▸ Exercise requirements:
Look through the listing and report every line that has "Task" in it.

----- Data provided -----

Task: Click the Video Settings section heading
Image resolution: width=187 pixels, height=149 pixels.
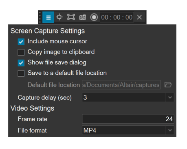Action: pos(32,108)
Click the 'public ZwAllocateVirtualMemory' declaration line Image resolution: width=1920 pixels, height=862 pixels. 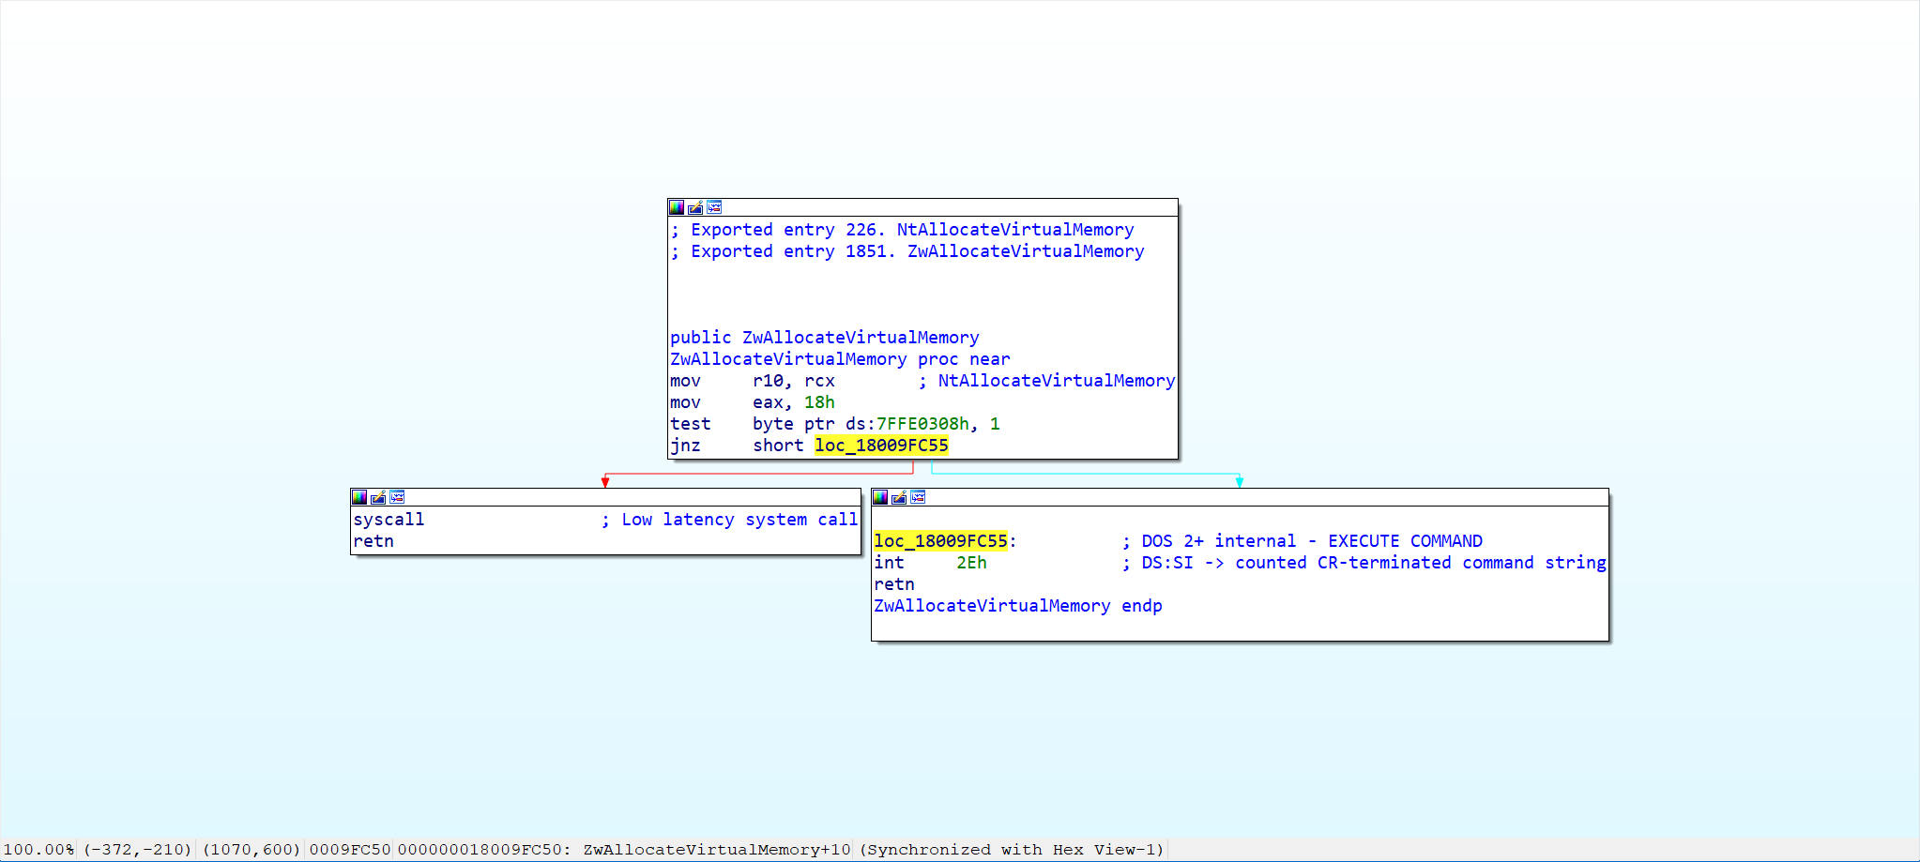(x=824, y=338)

-----
----- Data provided -----

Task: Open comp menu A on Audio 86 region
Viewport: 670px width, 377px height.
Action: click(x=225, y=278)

-----
----- Data provided -----

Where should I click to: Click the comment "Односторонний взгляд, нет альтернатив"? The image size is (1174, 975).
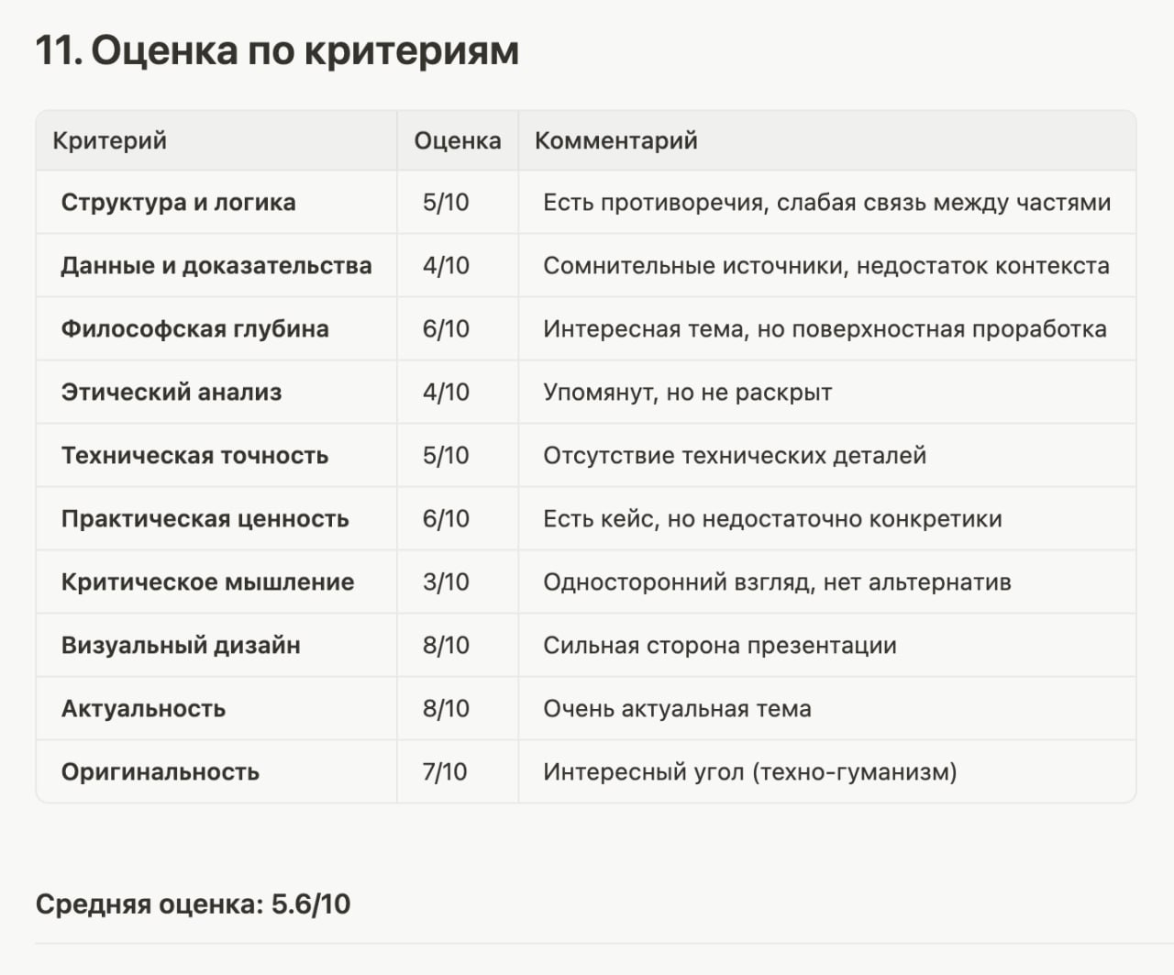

-----

▸ Exercise solution:
Task: Click the Video Settings section heading
Task: Open comp menu A on Audio 86 region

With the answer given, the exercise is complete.